Selon de récents sondages portant sur Roe c. Wade, une majorité d’Américains est en faveur du droit à l’avortement. Même si seulement 29% l’approuvent dans toutes les circonstances, environ 50% des gens souhaitent qu’il demeure légal, mais avec certaines limitations.

Cependant, les lobbys anti-choix sont très actifs et visibles sur la scène nationale et dans les États. Ils ont beaucoup d’expérience dans l’élaboration de projets de lois, qu’ils soumettent directement aux élus. On les voit aussi chaque année en janvier lors de la marche pour la vie à Washington. Ça donne l’impression d’un activisme très important, mais ça ne représente pas nécessairement l’opinion publique.

Les lignes de parti, elles, sont très marquées. Plus de 80% des démocrates sont en faveur du maintien de Roe c. Wade, alors que c’est le cas de seulement 43% des républicains.

Le président ne donne pas l’impression de partager les valeurs des fondamentalistes religieux de son parti. Cherche-t-il vraiment à rendre l’avortement illégal?

Donald Trump a mis beaucoup de temps pendant la campagne électorale avant de dire s’il allait nommer des juges qui s’opposent à Roe c. Wade. Il a finalement dit qu’il le ferait au dernier débat présidentiel. C’est ce qu’il a fait avec Neil Gorsuch, sa première nomination. On en saura bientôt plus sur la position précise de Kavanaugh.

Mais Trump n’est pas seul et, sur cette question, il faut tourner notre regard vers Mike Pence, le vice-président. Conservateur religieux, il a signé des lois très restrictives pour l’accès à l’avortement lors de son passage comme gouverneur de l’Indiana. Il est très actif sur cette question et s’est même présenté aux marches pour la vie pendant les deux premières années du mandat de Trump. Si le pouvoir de nommer les juges reste une prérogative présidentielle, l’influence de Pence se fait sentir.
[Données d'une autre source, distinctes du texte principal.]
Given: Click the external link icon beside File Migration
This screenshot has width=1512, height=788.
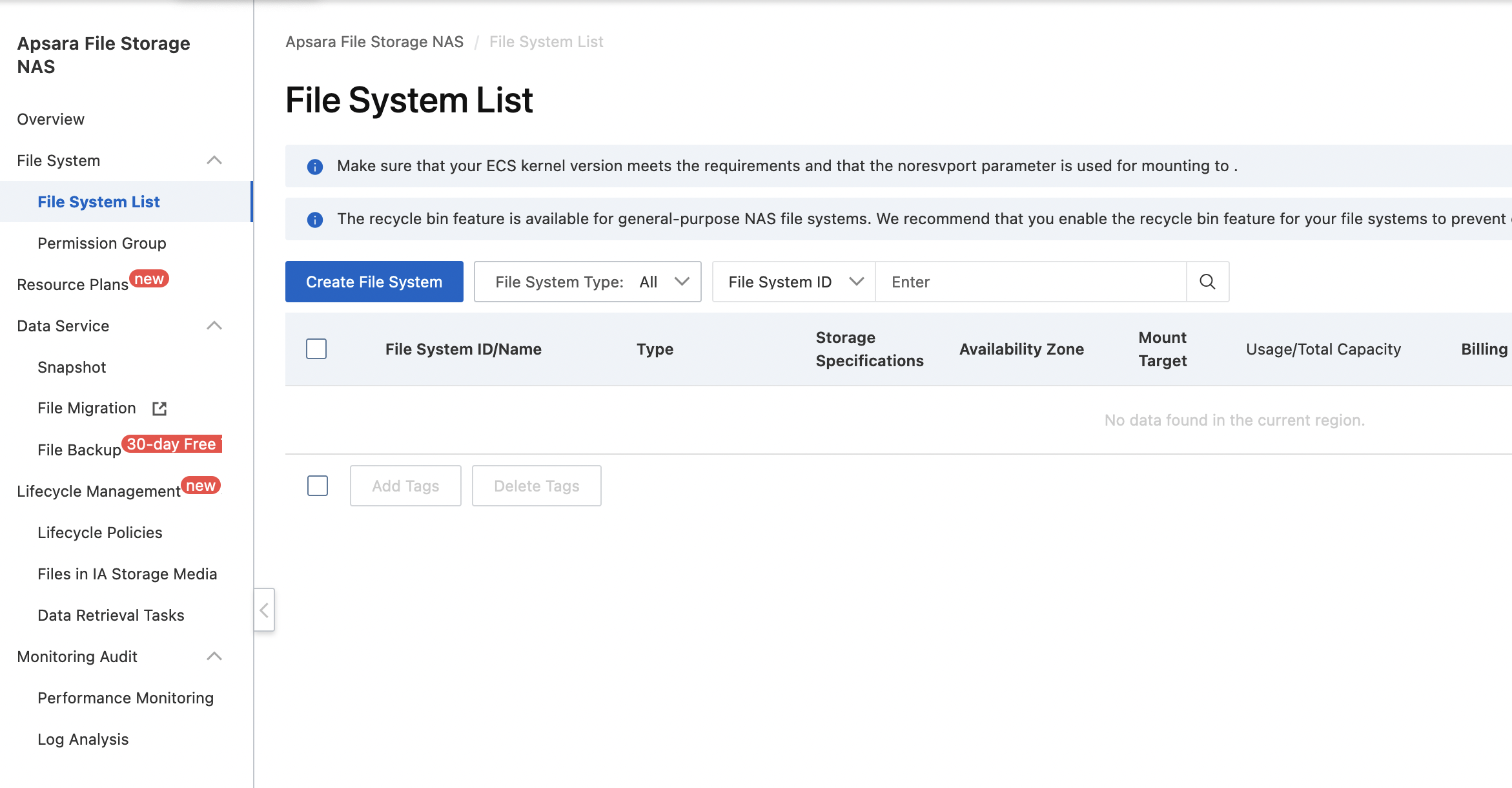Looking at the screenshot, I should click(159, 408).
Et puis, on parle beaucoup des nominations à la Cour suprême, mais il ne faut pas oublier que Trump nomme également les juges aux cours fédérales d’appel et de district. En nommant des juges conservateurs et anti-choix à ces cours, il permet à plus de causes de se rendre à la Cour suprême et d’éroder le droit à l’avortement. Mais tant que la Cour suprême ne revient pas elle-même sur Roe v. Wade, l’arrêt restera en place.